— Возможно, — сказал Бадди, и следующие несколько миль прошли в неприятном молчании. Потом, не выдержав, тихо спросил: — Сынок, скажи, ты убежал из дому?
Льюис Фаррен ответил на это улыбкой — не ухмыльнулся, не осклабился, а по-настоящему улыбнулся. Представление о побеге из дома было смешным. Оно развеселило его. Мальчик посмотрел в сторону Бадди, и долю секунды спустя тот обернулся к нему. Их глаза встретились.

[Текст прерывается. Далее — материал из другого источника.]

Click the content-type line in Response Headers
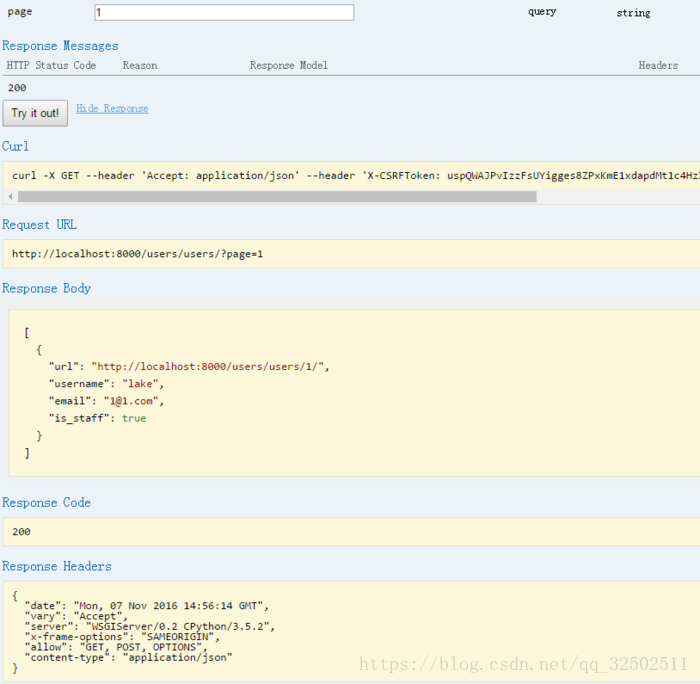This screenshot has width=700, height=684. [130, 657]
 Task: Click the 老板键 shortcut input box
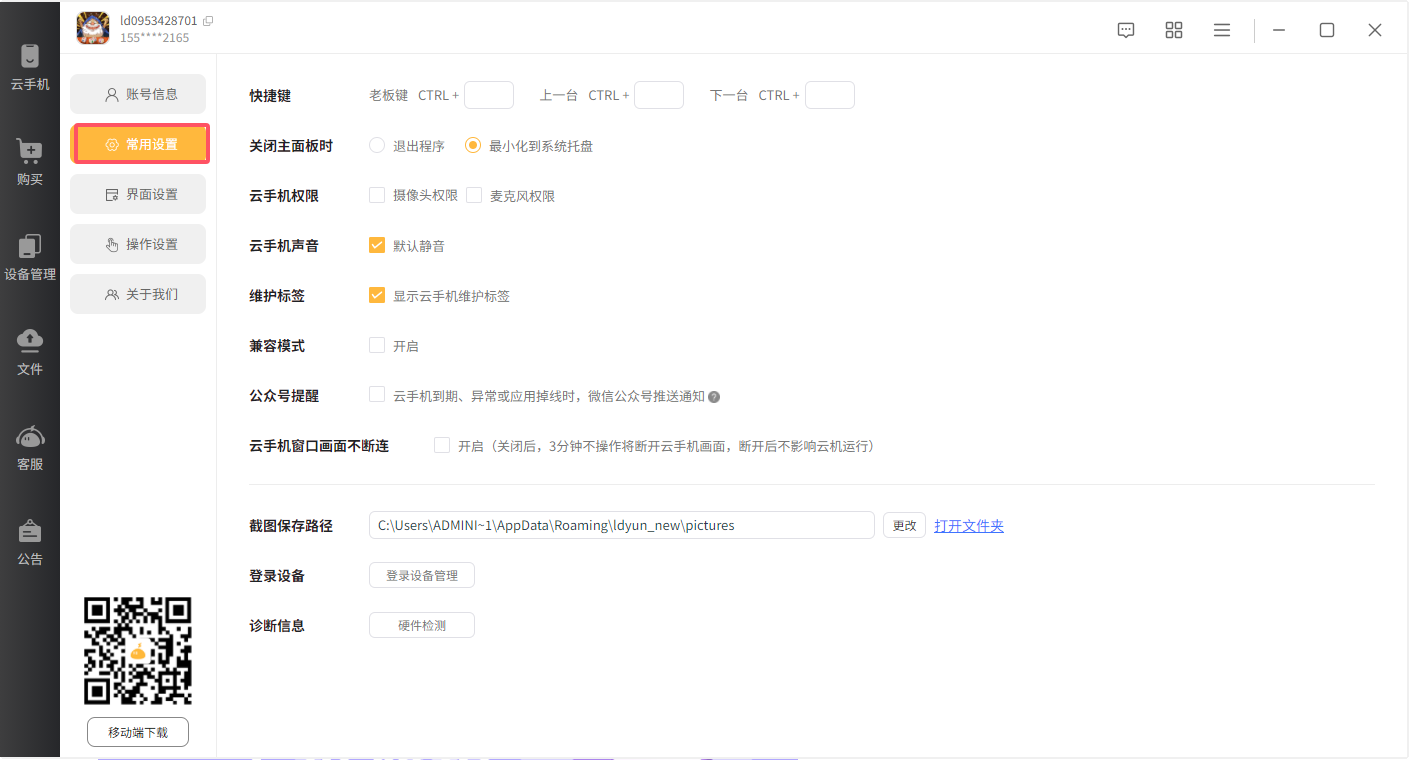click(x=489, y=96)
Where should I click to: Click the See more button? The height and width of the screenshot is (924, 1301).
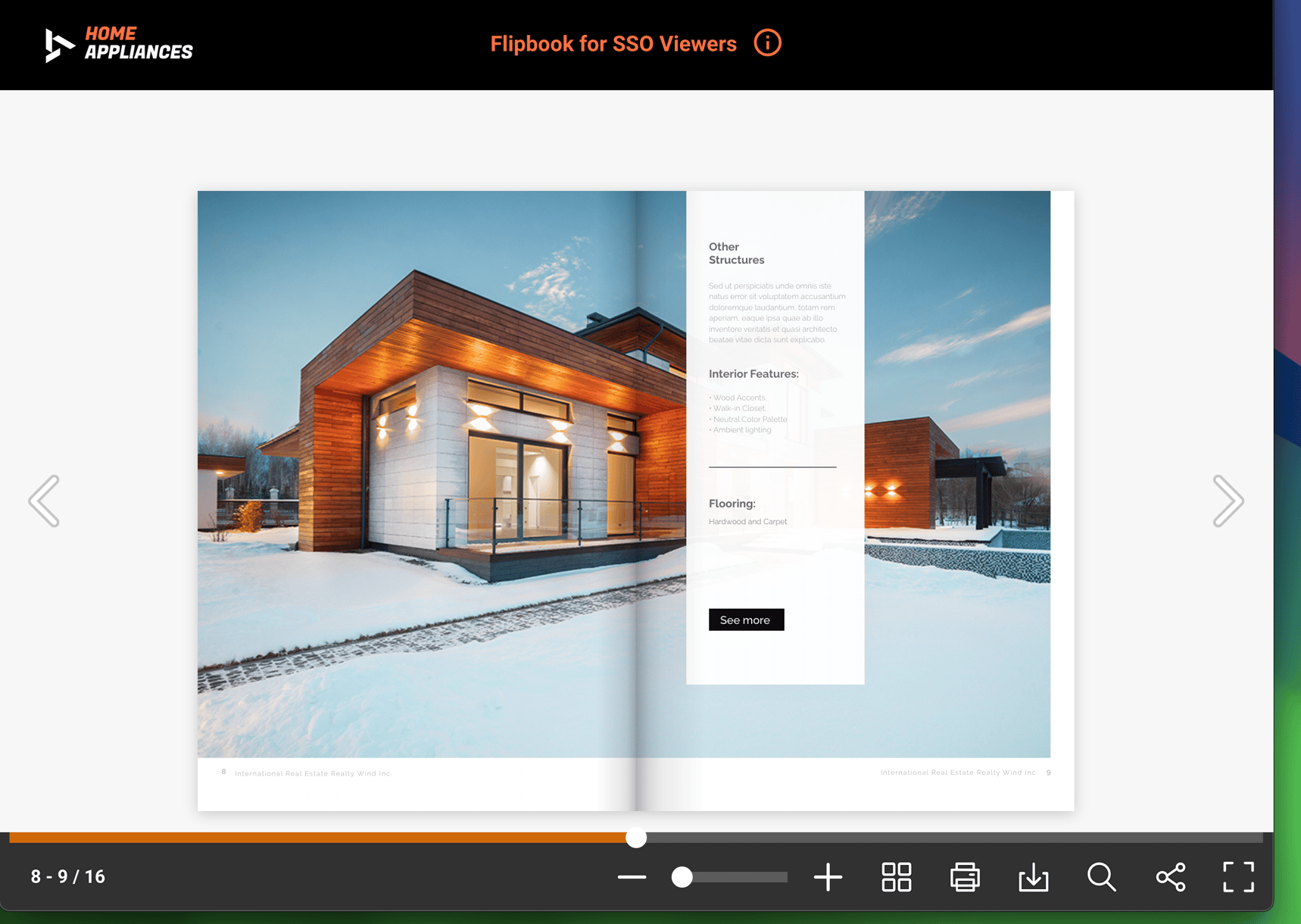[x=746, y=620]
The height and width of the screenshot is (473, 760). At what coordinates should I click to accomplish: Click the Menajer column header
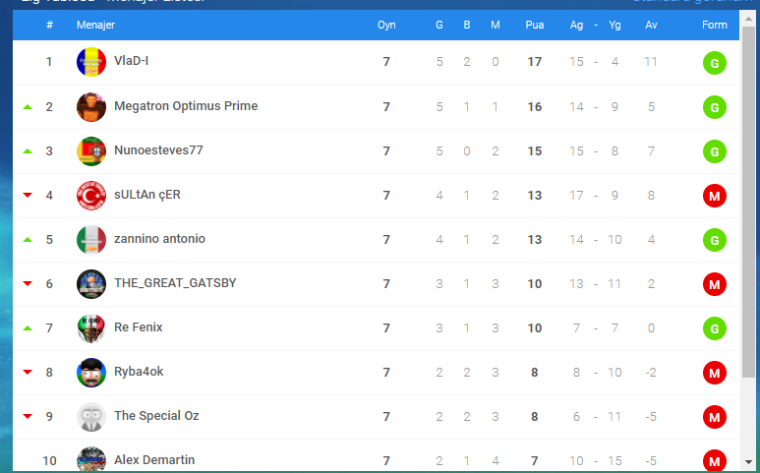click(x=95, y=25)

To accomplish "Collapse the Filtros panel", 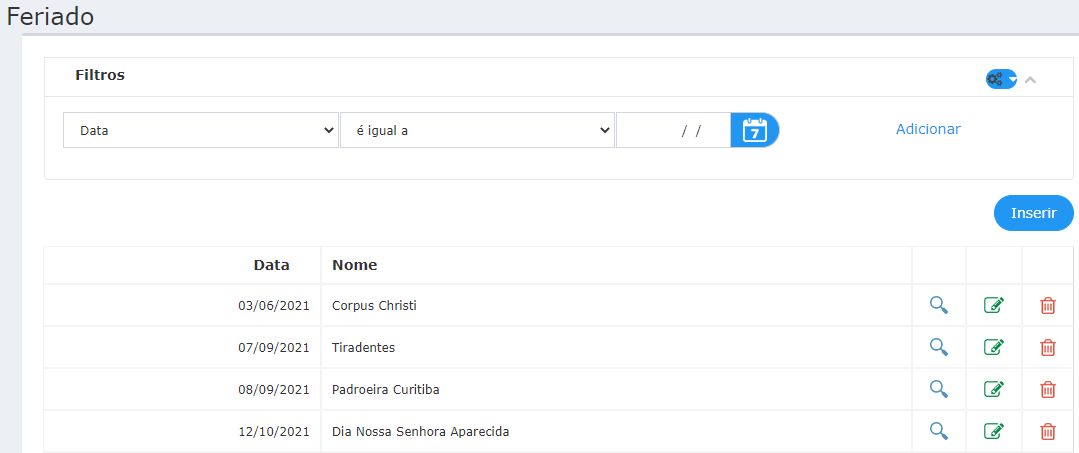I will click(x=1030, y=80).
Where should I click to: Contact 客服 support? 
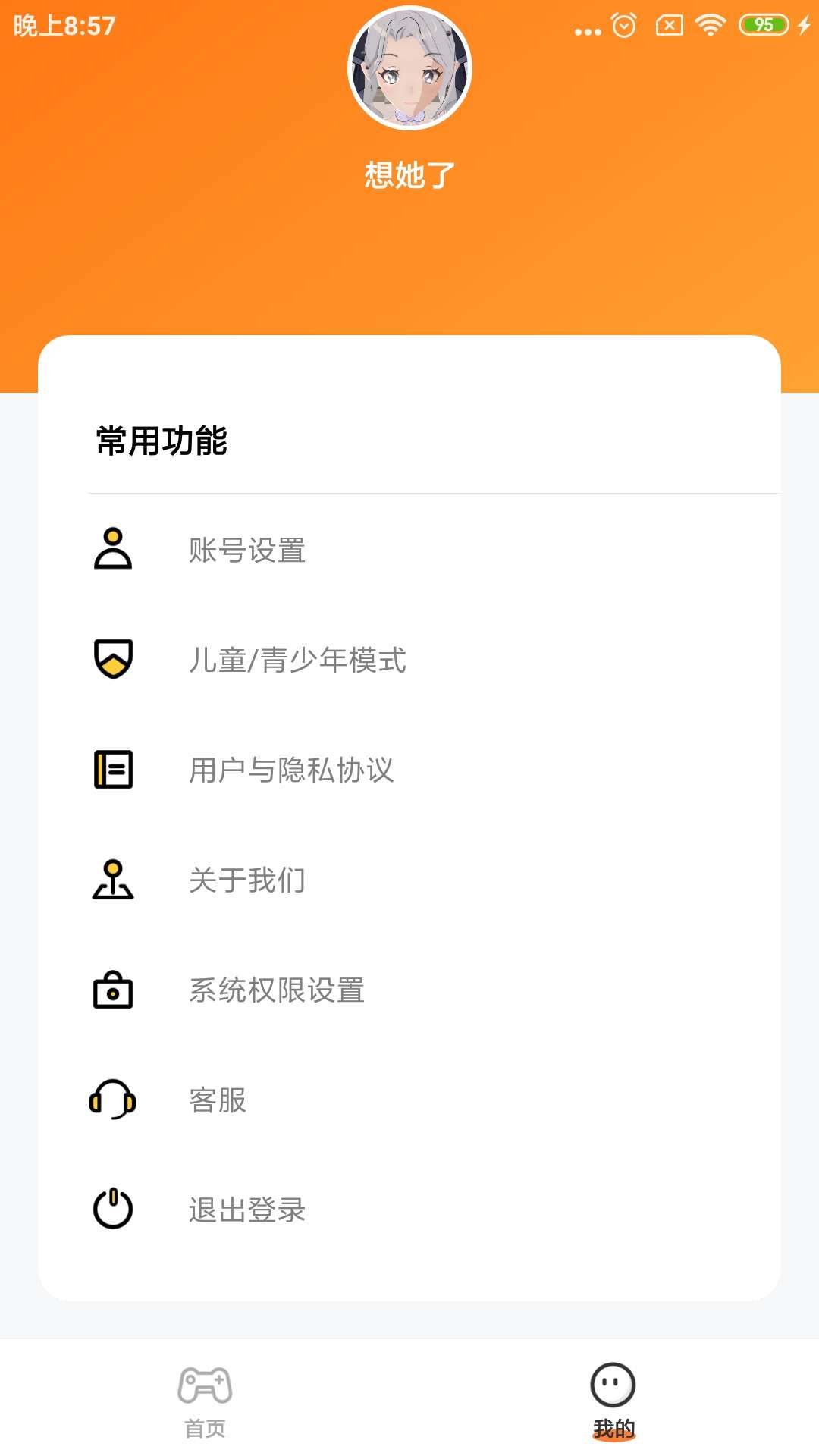tap(218, 1100)
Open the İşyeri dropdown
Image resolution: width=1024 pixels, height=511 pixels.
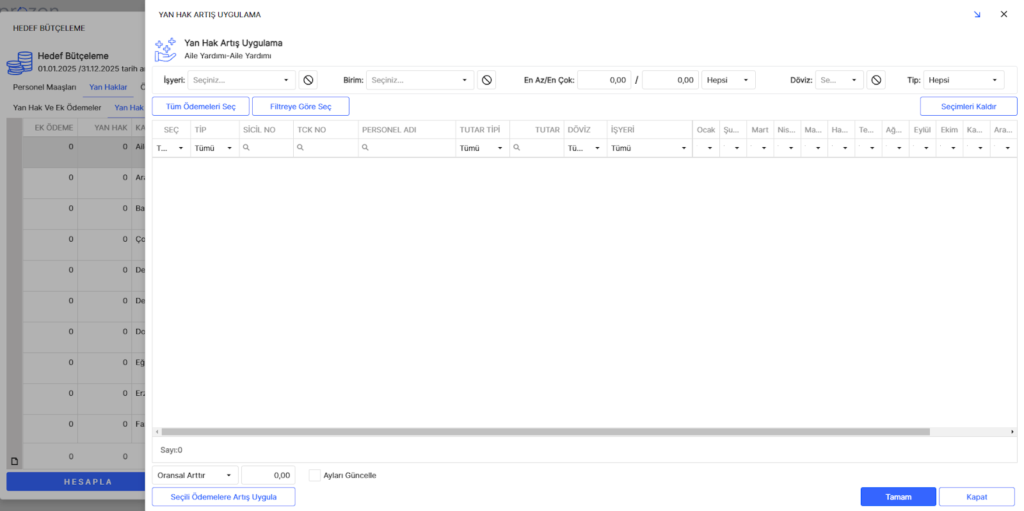tap(241, 80)
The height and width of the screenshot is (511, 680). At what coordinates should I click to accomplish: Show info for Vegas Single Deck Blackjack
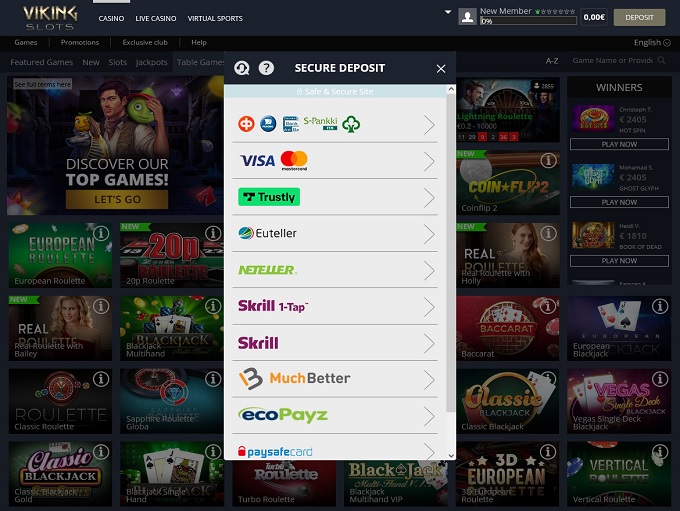[660, 381]
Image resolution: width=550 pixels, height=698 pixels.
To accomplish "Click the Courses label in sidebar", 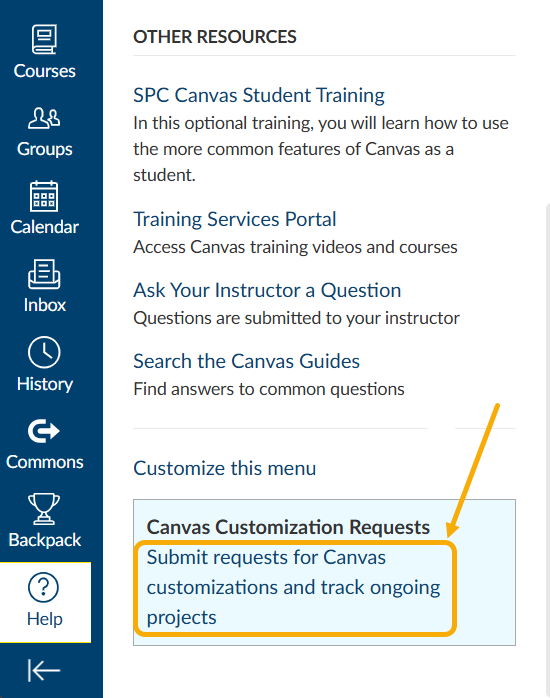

Секунду, две секунды, три… неизвестно, сколько продолжался этот миг, когда Бадди Паркинс увидел, что немытый мальчик, сидящий рядом с ним, красив. Он считал для себя непозволительным использовать это слово в описании любого человека мужского пола старше девяти месяцев, но Льюис Фаррен, несмотря на въевшуюся в кожу дорожную пыль, был красив. Чувство юмора моментально победило волнение, и то, что увидел в нем Бадди — пятидесятидвухлетний отец троих сыновей-подростков, — была прямая, открытая доброта, которая только умножилась многочисленными необычными переживаниями. Этот Льюис Фаррен в свои (по его собственному определению) двенадцать лет в каком-то отношении зашел дальше и видел больше, чем он, Бадди Паркинс, и то, как он видит и понимает, делает его красивым.
— Нет, мистер Паркинс, я не убежал, — сказал мальчик.
Затем он моргнул, взгляд вновь ушел вглубь, глаза потеряли ясность и перестали светиться, и мальчик откинулся на спинку сиденья. Он приподнял колено, уперся им в щиток и подложил под себя газету.
— Нет, я так не думал, — сказал Бадди Паркинс, возвращая свое внимание на дорогу. Он успокоился, хотя и не мог понять почему. — Я верю, что ты не врешь. В некоторой степени.
Мальчик не ответил.
— Ты работал на ферме?
Льюис удивленно посмотрел на него.
— Да. Последние три дня. Два доллара в час.
И твоя мама не нашла времени, чтобы постирать тебе одежду, прежде чем отправлять тебя к сестре? — подумал Бадди. Но сказал он совсем другое:
— Льюис, я предлагаю тебе поехать ко мне домой. Я не говорю, что ты сбежал или что-то такое, но если ты из Огайо, то я готов съесть эту старую машину со всеми потрохами. У меня самого трое сыновей, младший, Билли, только года на три старше тебя, но мы в состоянии прокормить еще одного мальчика. Ты можешь пожить у меня сколько захочешь, в зависимости от того, сколько ты сможешь отвечать на мои вопросы, — потому что я начну задавать их сразу, как мы преломим хлеб.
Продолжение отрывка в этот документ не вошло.